The market for good candidates is competitive and you need to make your job stand out. Candidates are only looking at your job post for about 30 seconds before moving on. You want to make your job ad verbiage a little friendlier and trendier to attract the best candidates. All well and good, but there’s a line between trendy and irritating. Not all buzzwords are dead , but loading up your job post with jargon in an effort to look cooler can backfire:
● 57% of job applicants are less likely to apply for a job with too much jargon
● 60% of job applicants find jargon annoying
● 33% of job applicants find jargon confusing
● 14% of job applicants find jargon intimidating
So dump the field-specific buzzwords that no one outside your office understands. What other words should you avoid in your job posting advertisements?
This is one of those buzzwords people love to use to mean “you get a lot of stuff done.” You want someone who knows how to juggle several kinds of tasks at once, prioritize them, and not get overwhelmed. The reasons you shouldn’t use the multitasking are twofold: for one, candidates aren’t going to look through a job ad, see “able to multitask” and think twice about applying. Everyone thinks they can multitask because most people have multiple responsibilities they juggle all the time. Second, actual “multitasking” (doing multiple tasks that require focus at once) has been estimated to reduce productivity by up to 40%. In reality, having a multitasker on staff could reduce the amount of work you get done (by quite a lot!)
Did you mean: Organized, Focused, Meticulous, Good Work Ethic?
Just like multitasking, a potential job candidate isn’t going to view a job posting looking for a self-starter and realize they’re not the right fit for the job, or look at the job believing it’s going to be a real skill they’re going to have to learn on the job or beforehand. Furthermore, you’re probably not looking forward to having someone describe themselves at a self-starter either, since it’s something employers tend to glaze over as well. It can give a great indication that you expect employees to not need their hands held, but there are better ways to express that.
Did you mean: Dependable, Reliable, Independent, Motivated?

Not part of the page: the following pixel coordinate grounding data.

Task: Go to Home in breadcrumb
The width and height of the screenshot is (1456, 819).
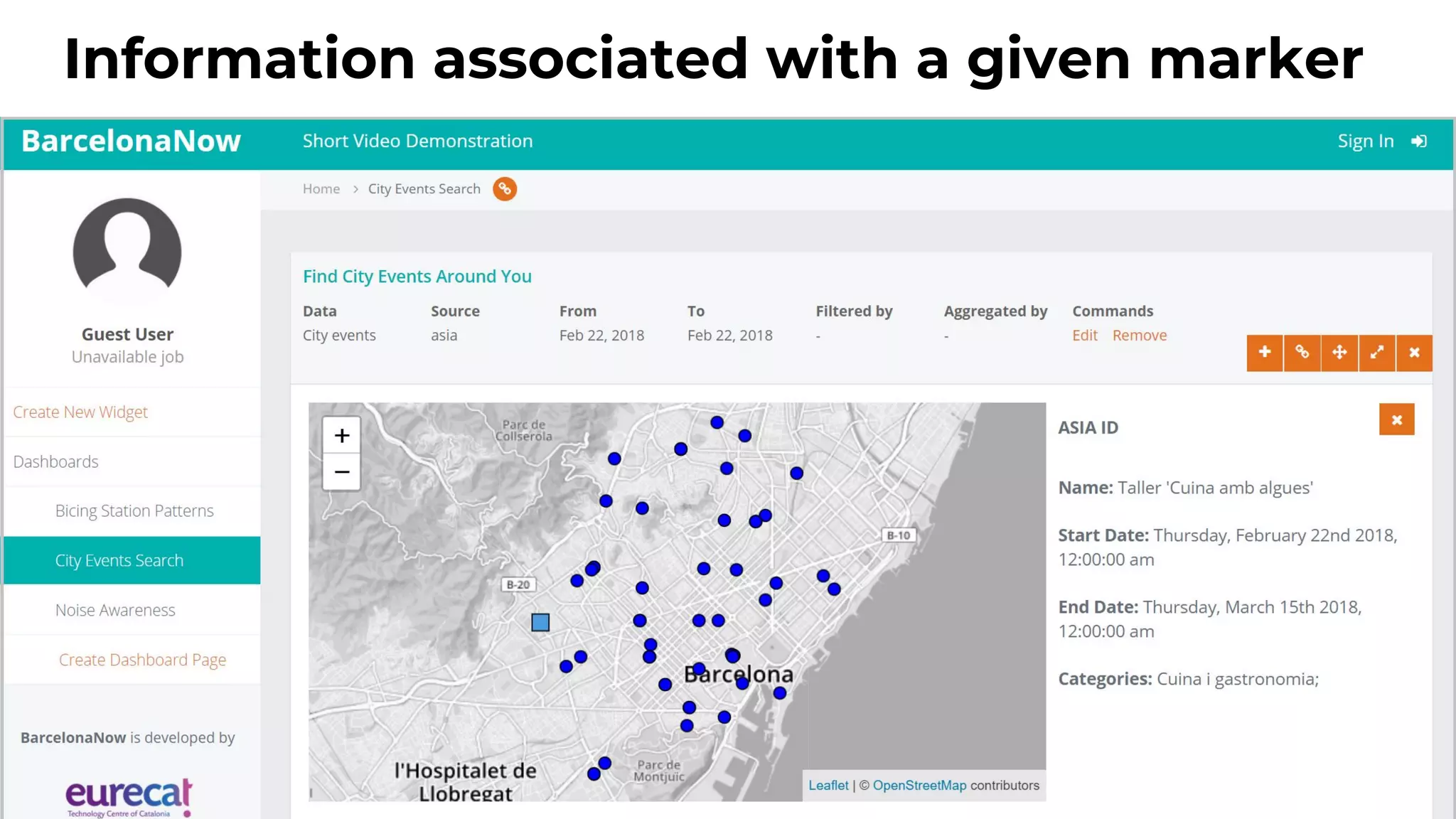Action: pos(321,189)
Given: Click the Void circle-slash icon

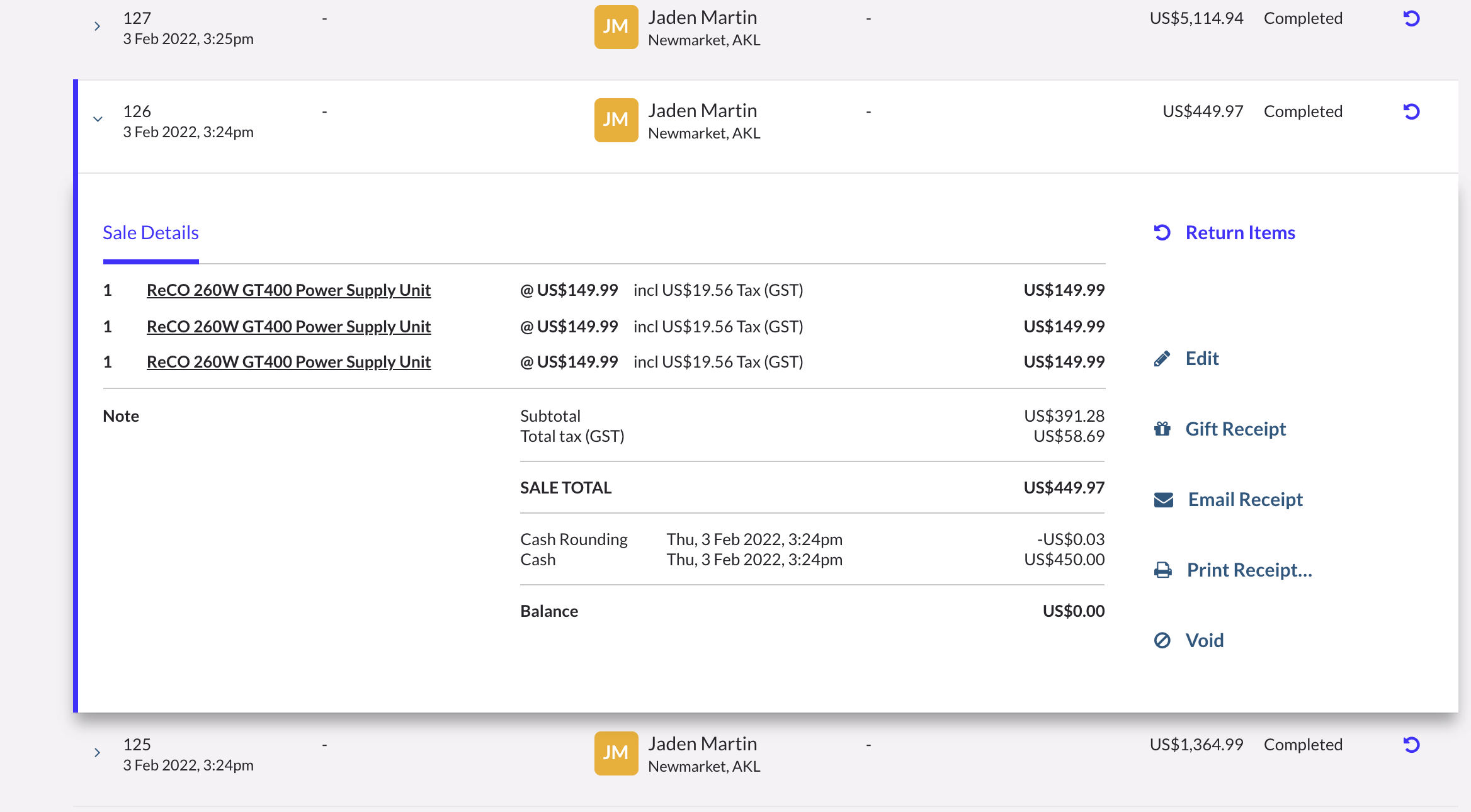Looking at the screenshot, I should 1162,641.
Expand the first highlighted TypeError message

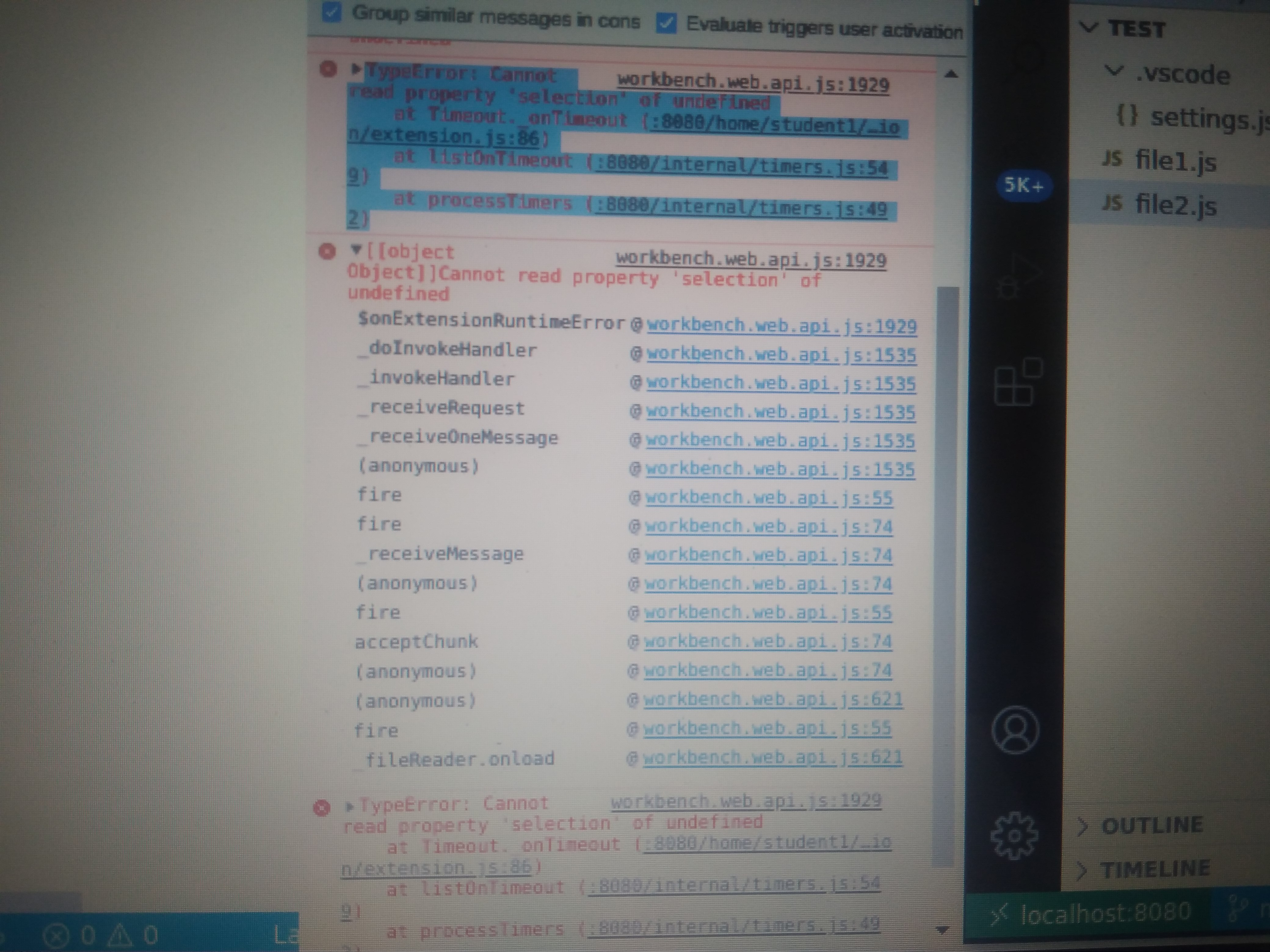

Viral isn’t a terrible word, per se. It works to describe how viruses (or, more commonly in the modern world, anything on the internet) gains traction and spreads quickly to large portions of a population (and gets hits you need). But using it as a catch-all for anything having to do with the internet will dilute your job posting, making it just another word your candidates will ignore. If you’re using the phrase “ viral marketing ” to describe the type of work someone will be expected to do, make sure you’re using it correctly. Most savvy marketers know that you can’t simply make something “go viral”. And those that don’t? Probably aren’t very good marketers.
Did you mean: Social, Mobile, Internet, Web-based, Guerrilla, Low-Budget?
This one might prove to be a bit contentious. Saying you need someone with at least five years of experience in a particular field or with a certain technology is a fair requirement, but with so much literature out there on how to avoid, ignore, and work around this requirement, it no longer holds much significance as a barrier to entry. In the tech field, specifically, there are many individuals with plenty of knowledge and skill with technologies that would make them a great fit for the job, but without the job experience (if they’re just out of college, for example). There’s no replacement for experience, but that doesn’t mean you should hold all candidates to the same time requirement. This is very prevalent in the tech industry, especially among recruiters that don’t know how long a specific language or program has been in existence.
Did you mean: A working knowledge, Proven abilities in, Highly skilled, Proficient?
Crazy Job Titles
You want to stand out and not be the umpteenth list for a “software developer/engineer” but when describing what the job actually is, it’s better to keep things simple. You might know what a “code necromancer” or “App Eviscerator” are, but not all of your applicants will intuit what you really mean. It can work to weed out those who might not connect with your company culture , but there’s the risk of taking this sort of casual language too far.
Maybe your job titles are perfectly normal but lack context. For example, “engineering partner” might mean entry-level at one firm and equity discussions at another. “Lead Designer” could mean one step down from creative director…or the more senior of a three-person team, if your organization has company-specific titles.
Did you mean: An Actual Job Title?
Bottom line? Put yourself in your candidates’ shoes and discover what about your job advertisements sounds…buzzy. And then change it!!